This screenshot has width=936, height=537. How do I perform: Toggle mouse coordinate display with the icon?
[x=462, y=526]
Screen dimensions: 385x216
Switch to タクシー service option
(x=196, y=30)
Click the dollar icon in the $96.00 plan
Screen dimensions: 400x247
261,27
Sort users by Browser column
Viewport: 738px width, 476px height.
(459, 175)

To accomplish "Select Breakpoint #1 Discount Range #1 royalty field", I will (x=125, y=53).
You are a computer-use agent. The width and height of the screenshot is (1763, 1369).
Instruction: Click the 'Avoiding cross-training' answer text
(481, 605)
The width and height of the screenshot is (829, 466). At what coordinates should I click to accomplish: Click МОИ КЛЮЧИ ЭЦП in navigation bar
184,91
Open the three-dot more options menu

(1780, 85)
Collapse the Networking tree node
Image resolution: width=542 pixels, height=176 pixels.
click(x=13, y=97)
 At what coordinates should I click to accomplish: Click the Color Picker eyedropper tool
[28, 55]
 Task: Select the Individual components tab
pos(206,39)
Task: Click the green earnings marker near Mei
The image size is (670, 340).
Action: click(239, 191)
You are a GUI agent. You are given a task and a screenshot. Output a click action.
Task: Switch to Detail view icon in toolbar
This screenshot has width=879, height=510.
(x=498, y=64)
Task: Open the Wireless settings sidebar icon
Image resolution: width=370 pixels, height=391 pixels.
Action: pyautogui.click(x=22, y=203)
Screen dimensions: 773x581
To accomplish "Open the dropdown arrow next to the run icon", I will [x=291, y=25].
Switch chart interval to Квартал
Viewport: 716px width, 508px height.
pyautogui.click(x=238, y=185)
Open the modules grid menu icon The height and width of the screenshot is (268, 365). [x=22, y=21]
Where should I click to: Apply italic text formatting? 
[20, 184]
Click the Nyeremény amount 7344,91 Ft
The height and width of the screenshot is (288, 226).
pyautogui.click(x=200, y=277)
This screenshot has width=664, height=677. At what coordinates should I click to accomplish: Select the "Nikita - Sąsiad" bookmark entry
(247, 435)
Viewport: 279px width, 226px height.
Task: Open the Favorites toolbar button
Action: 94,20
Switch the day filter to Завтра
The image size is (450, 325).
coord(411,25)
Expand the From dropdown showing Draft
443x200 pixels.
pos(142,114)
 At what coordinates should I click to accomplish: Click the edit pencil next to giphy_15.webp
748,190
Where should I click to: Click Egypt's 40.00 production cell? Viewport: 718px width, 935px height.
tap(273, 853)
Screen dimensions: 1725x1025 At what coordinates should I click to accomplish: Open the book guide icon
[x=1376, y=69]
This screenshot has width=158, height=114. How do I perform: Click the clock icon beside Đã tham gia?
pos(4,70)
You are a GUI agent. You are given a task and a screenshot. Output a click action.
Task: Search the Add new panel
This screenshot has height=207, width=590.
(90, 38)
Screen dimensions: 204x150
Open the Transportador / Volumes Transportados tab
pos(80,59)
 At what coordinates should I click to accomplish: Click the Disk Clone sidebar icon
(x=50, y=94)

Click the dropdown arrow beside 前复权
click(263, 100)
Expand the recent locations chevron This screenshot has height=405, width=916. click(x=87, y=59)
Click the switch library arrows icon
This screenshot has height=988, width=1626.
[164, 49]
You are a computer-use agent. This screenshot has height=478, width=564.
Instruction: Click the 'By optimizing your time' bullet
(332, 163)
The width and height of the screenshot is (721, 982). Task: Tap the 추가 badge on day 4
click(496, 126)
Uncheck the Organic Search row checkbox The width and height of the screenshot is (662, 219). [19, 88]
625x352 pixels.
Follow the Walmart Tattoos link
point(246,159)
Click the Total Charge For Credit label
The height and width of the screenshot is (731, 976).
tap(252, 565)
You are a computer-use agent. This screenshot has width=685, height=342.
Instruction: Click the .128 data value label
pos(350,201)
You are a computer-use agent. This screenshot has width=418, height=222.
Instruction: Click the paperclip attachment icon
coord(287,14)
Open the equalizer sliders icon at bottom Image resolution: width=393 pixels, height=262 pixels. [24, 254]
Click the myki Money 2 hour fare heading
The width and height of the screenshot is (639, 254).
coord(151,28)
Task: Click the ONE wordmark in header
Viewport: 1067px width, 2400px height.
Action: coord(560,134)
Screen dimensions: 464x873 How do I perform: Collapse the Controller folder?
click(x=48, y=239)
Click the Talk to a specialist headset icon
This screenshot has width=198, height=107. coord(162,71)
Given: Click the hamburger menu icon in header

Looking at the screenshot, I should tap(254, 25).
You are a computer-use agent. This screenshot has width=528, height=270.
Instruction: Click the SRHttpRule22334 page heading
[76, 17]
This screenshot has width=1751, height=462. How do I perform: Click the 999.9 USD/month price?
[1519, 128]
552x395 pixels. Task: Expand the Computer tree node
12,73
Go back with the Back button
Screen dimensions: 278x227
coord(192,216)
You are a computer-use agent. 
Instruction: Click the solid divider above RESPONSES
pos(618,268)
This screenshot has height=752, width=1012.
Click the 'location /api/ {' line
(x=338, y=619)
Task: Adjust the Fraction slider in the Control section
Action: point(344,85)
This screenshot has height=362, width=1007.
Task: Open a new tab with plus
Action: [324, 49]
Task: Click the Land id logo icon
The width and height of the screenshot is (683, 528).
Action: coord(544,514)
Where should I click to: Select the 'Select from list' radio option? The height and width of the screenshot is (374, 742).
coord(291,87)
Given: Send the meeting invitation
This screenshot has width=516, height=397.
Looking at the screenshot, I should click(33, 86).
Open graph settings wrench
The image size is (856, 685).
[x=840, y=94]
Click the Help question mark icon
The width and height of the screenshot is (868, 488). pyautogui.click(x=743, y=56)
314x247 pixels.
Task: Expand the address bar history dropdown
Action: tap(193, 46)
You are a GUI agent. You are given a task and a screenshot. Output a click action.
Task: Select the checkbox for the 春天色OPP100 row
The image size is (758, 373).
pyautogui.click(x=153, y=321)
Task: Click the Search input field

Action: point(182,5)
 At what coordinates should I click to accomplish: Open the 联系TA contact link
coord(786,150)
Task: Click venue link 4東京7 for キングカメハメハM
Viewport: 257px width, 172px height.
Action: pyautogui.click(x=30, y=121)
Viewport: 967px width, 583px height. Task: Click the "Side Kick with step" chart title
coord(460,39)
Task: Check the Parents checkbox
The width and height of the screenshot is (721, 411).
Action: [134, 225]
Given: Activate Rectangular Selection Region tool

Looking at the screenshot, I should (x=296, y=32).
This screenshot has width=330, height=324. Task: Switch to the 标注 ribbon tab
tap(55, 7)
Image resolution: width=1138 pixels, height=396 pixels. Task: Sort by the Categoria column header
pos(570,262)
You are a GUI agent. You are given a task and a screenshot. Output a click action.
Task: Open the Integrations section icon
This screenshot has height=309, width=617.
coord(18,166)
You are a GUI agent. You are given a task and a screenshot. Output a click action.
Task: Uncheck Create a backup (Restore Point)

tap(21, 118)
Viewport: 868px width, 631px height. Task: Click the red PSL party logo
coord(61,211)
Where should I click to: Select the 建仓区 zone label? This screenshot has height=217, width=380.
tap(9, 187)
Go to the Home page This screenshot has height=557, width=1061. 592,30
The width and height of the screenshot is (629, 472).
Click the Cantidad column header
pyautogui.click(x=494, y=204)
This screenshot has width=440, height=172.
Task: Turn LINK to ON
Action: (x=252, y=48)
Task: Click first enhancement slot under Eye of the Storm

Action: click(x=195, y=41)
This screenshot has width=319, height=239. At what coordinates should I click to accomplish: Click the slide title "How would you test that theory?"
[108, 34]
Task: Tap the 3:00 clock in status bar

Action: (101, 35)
-----
Your task is to reproduce each entry exactly.

--- YOUR SOLUTION ---
This screenshot has width=936, height=537. How do I perform: Toggle mouse coordinate display with the icon?
[x=462, y=526]
Screen dimensions: 385x216
Switch to タクシー service option
(x=196, y=30)
Click the dollar icon in the $96.00 plan
Screen dimensions: 400x247
261,27
Sort users by Browser column
Viewport: 738px width, 476px height.
(459, 175)

To accomplish "Select Breakpoint #1 Discount Range #1 royalty field", I will (x=125, y=53).
You are a computer-use agent. The width and height of the screenshot is (1763, 1369).
Instruction: Click the 'Avoiding cross-training' answer text
(481, 605)
The width and height of the screenshot is (829, 466). At what coordinates should I click to accomplish: Click МОИ КЛЮЧИ ЭЦП in navigation bar
184,91
Open the three-dot more options menu

(1780, 85)
Collapse the Networking tree node
Image resolution: width=542 pixels, height=176 pixels.
click(x=13, y=97)
 At what coordinates should I click to accomplish: Click the Color Picker eyedropper tool
[28, 55]
 Task: Select the Individual components tab
pos(206,39)
Task: Click the green earnings marker near Mei
The image size is (670, 340).
Action: click(239, 191)
You are a GUI agent. You are given a task and a screenshot. Output a click action.
Task: Switch to Detail view icon in toolbar
This screenshot has width=879, height=510.
(x=498, y=64)
Task: Open the Wireless settings sidebar icon
Image resolution: width=370 pixels, height=391 pixels.
Action: pyautogui.click(x=22, y=203)
Screen dimensions: 773x581
To accomplish "Open the dropdown arrow next to the run icon", I will [x=291, y=25].
Switch chart interval to Квартал
Viewport: 716px width, 508px height.
pyautogui.click(x=238, y=185)
Open the modules grid menu icon The height and width of the screenshot is (268, 365). [x=22, y=21]
Where should I click to: Apply italic text formatting? 
[20, 184]
Click the Nyeremény amount 7344,91 Ft
The height and width of the screenshot is (288, 226).
pyautogui.click(x=200, y=277)
This screenshot has width=664, height=677. At what coordinates should I click to accomplish: Select the "Nikita - Sąsiad" bookmark entry
(247, 435)
Viewport: 279px width, 226px height.
Task: Open the Favorites toolbar button
Action: 94,20
Switch the day filter to Завтра
The image size is (450, 325).
coord(411,25)
Expand the From dropdown showing Draft
443x200 pixels.
pos(142,114)
 At what coordinates should I click to accomplish: Click the edit pencil next to giphy_15.webp
748,190
Where should I click to: Click Egypt's 40.00 production cell? Viewport: 718px width, 935px height.
tap(273, 853)
Screen dimensions: 1725x1025 At what coordinates should I click to accomplish: Open the book guide icon
[x=1376, y=69]
This screenshot has width=158, height=114. How do I perform: Click the clock icon beside Đã tham gia?
pos(4,70)
You are a GUI agent. You are given a task and a screenshot. Output a click action.
Task: Search the Add new panel
This screenshot has height=207, width=590.
(90, 38)
Screen dimensions: 204x150
Open the Transportador / Volumes Transportados tab
pos(80,59)
 At what coordinates should I click to accomplish: Click the Disk Clone sidebar icon
(x=50, y=94)

Click the dropdown arrow beside 前复权
click(263, 100)
Expand the recent locations chevron This screenshot has height=405, width=916. click(x=87, y=59)
Click the switch library arrows icon
This screenshot has height=988, width=1626.
[164, 49]
You are a computer-use agent. This screenshot has height=478, width=564.
Instruction: Click the 'By optimizing your time' bullet
(332, 163)
The width and height of the screenshot is (721, 982). Task: Tap the 추가 badge on day 4
click(496, 126)
Uncheck the Organic Search row checkbox The width and height of the screenshot is (662, 219). [19, 88]
625x352 pixels.
Follow the Walmart Tattoos link
point(246,159)
Click the Total Charge For Credit label
The height and width of the screenshot is (731, 976).
tap(252, 565)
You are a computer-use agent. This screenshot has width=685, height=342.
Instruction: Click the .128 data value label
pos(350,201)
You are a computer-use agent. This screenshot has width=418, height=222.
Instruction: Click the paperclip attachment icon
coord(287,14)
Open the equalizer sliders icon at bottom Image resolution: width=393 pixels, height=262 pixels. [24, 254]
Click the myki Money 2 hour fare heading
The width and height of the screenshot is (639, 254).
coord(151,28)
Task: Click the ONE wordmark in header
Viewport: 1067px width, 2400px height.
Action: coord(560,134)
Screen dimensions: 464x873 How do I perform: Collapse the Controller folder?
click(x=48, y=239)
Click the Talk to a specialist headset icon
This screenshot has width=198, height=107. coord(162,71)
Given: Click the hamburger menu icon in header

Looking at the screenshot, I should tap(254, 25).
You are a computer-use agent. This screenshot has width=528, height=270.
Instruction: Click the SRHttpRule22334 page heading
[76, 17]
This screenshot has width=1751, height=462. How do I perform: Click the 999.9 USD/month price?
[1519, 128]
552x395 pixels. Task: Expand the Computer tree node
12,73
Go back with the Back button
Screen dimensions: 278x227
coord(192,216)
You are a computer-use agent. 
Instruction: Click the solid divider above RESPONSES
pos(618,268)
This screenshot has height=752, width=1012.
Click the 'location /api/ {' line
(x=338, y=619)
Task: Adjust the Fraction slider in the Control section
Action: point(344,85)
This screenshot has height=362, width=1007.
Task: Open a new tab with plus
Action: [324, 49]
Task: Click the Land id logo icon
The width and height of the screenshot is (683, 528).
Action: coord(544,514)
Where should I click to: Select the 'Select from list' radio option? The height and width of the screenshot is (374, 742).
coord(291,87)
Given: Send the meeting invitation
This screenshot has width=516, height=397.
Looking at the screenshot, I should click(33, 86).
Open graph settings wrench
The image size is (856, 685).
[x=840, y=94]
Click the Help question mark icon
The width and height of the screenshot is (868, 488). pyautogui.click(x=743, y=56)
314x247 pixels.
Task: Expand the address bar history dropdown
Action: tap(193, 46)
You are a GUI agent. You are given a task and a screenshot. Output a click action.
Task: Select the checkbox for the 春天色OPP100 row
The image size is (758, 373).
pyautogui.click(x=153, y=321)
Task: Click the Search input field

Action: point(182,5)
 At what coordinates should I click to accomplish: Open the 联系TA contact link
coord(786,150)
Task: Click venue link 4東京7 for キングカメハメハM
Viewport: 257px width, 172px height.
Action: pyautogui.click(x=30, y=121)
Viewport: 967px width, 583px height. Task: Click the "Side Kick with step" chart title
coord(460,39)
Task: Check the Parents checkbox
The width and height of the screenshot is (721, 411).
Action: [134, 225]
Given: Activate Rectangular Selection Region tool

Looking at the screenshot, I should (x=296, y=32).
This screenshot has width=330, height=324. Task: Switch to the 标注 ribbon tab
tap(55, 7)
Image resolution: width=1138 pixels, height=396 pixels. Task: Sort by the Categoria column header
pos(570,262)
You are a GUI agent. You are given a task and a screenshot. Output a click action.
Task: Open the Integrations section icon
This screenshot has height=309, width=617.
coord(18,166)
You are a GUI agent. You are given a task and a screenshot. Output a click action.
Task: Uncheck Create a backup (Restore Point)

tap(21, 118)
Viewport: 868px width, 631px height. Task: Click the red PSL party logo
coord(61,211)
Where should I click to: Select the 建仓区 zone label? This screenshot has height=217, width=380.
tap(9, 187)
Go to the Home page This screenshot has height=557, width=1061. 592,30
The width and height of the screenshot is (629, 472).
Click the Cantidad column header
pyautogui.click(x=494, y=204)
This screenshot has width=440, height=172.
Task: Turn LINK to ON
Action: (x=252, y=48)
Task: Click first enhancement slot under Eye of the Storm

Action: click(x=195, y=41)
This screenshot has width=319, height=239. At what coordinates should I click to accomplish: Click the slide title "How would you test that theory?"
[108, 34]
Task: Tap the 3:00 clock in status bar

Action: (101, 35)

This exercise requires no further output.